Maesa menyebut pihaknya memahami aspirasi yang disampaikan sebagian warga terkait pengelolaan PSU di kawasan tersebut. Menurut dia, Sentul City pada prinsipnya mendukung proses penyerahan PSU sesuai ketentuan peraturan perundang-undangan yang berlaku.
Lihat video: Situasi Terkini Kondisi Lalu Lintas di Kawasan Sentul Ramai Lancar
“Sebagai pengembang kawasan terpadu yang telah berkembang selama puluhan tahun dan masih terus melaksanakan pengembangan di berbagai area, kami ingin menegaskan bahwa Sentul City pada prinsipnya mendukung proses penyerahan PSU sesuai ketentuan peraturan perundang-undangan yang berlaku dan memahami aspirasi yang disampaikan sebagian masyarakat,” katanya.
Maesa menjelaskan hingga kini PT Sentul City Tbk masih memiliki sejumlah kawasan pengembangan yang belum selesai dibangun serta landbank yang akan terus dikembangkan di masa mendatang. Karena itu, perusahaan merasa memiliki tanggung jawab untuk memastikan kualitas lingkungan tetap terjaga bagi seluruh penghuni.

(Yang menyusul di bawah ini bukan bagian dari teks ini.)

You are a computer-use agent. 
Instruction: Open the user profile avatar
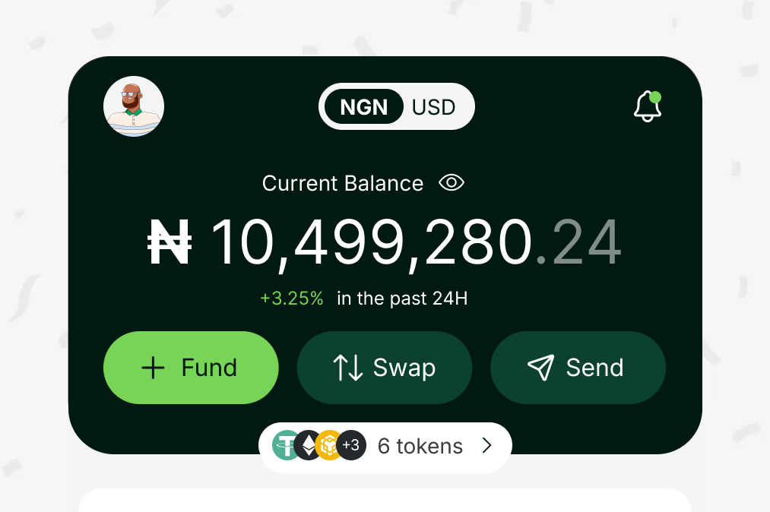[x=134, y=106]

“Oleh karena itu, kami memiliki tanggung jawab besar untuk memastikan bahwa kualitas lingkungan kawasan tetap terjaga, infrastruktur tetap berfungsi dengan baik, ruang terbuka tetap lestari, serta kawasan tetap nyaman, aman, dan memiliki nilai tambah bagi seluruh penghuni,” katanya.
Di sisi lain, Pemerintah Kabupaten Bogor juga menegaskan langkah-langkah pelaksanaan putusan PTUN telah dan sedang dijalankan. Salah satunya melalui pengelolaan PSU khusus pada site plan Taman Victoria.
Dalam keterangan resmi Tim Komunikasi Publik/Diskominfo Kabupaten Bogor disebutkan telah terbit Sertipikat Hak Pakai Nomor 38 atas nama Pemerintah Kabupaten Bogor dengan luas 34.160 meter persegi.
“Pelaksanaan putusan PTUN telah dan sedang dilakukan. Di antaranya melalui tindakan pemerintahan dalam pengelolaan PSU khusus pada site plan Taman Victoria. Telah terbit Sertipikat Hak Pakai Nomor 38 atas nama Pemerintah Kabupaten Bogor seluas 34.160 meter persegi,” tulis Tim Komunikasi Publik/Diskominfo Kabupaten Bogor dalam rilisnya.
Pemerintah Kabupaten Bogor juga menyampaikan telah melakukan pembinaan dan pengawasan terhadap proses penyerahan PSU di 14 site plan kawasan perumahan Sentul City sebagaimana diperintahkan dalam putusan pengadilan.
“Kami telah melakukan pembinaan dan pengawasan penyerahan PSU. Seluruh progres dan langkah pelaksanaan eksekusi putusan tersebut akan disampaikan secara resmi oleh Bagian Kerjasama dan Bantuan Hukum selaku kuasa Bupati Bogor dalam persidangan lanjutan pada tanggal 20 Mei 2026 di PTUN Bandung sesuai arahan Ketua PTUN Bandung,” demikian pernyataan dalam rilis tersebut.
Baik pihak pengembang maupun pemerintah daerah sama-sama menegaskan komitmen untuk menghormati proses hukum yang berjalan. Sentul City juga membuka ruang dialog dengan warga, pemerintah daerah, dan seluruh pemangku kepentingan agar penyelesaian persoalan ini dapat berjalan secara konstruktif.
Di tengah berkembangnya sebuah kota mandiri, harapan terbesar sesungguhnya tetap sama: terciptanya lingkungan yang nyaman, tertata, dan mampu menjadi rumah yang baik bagi seluruh warganya.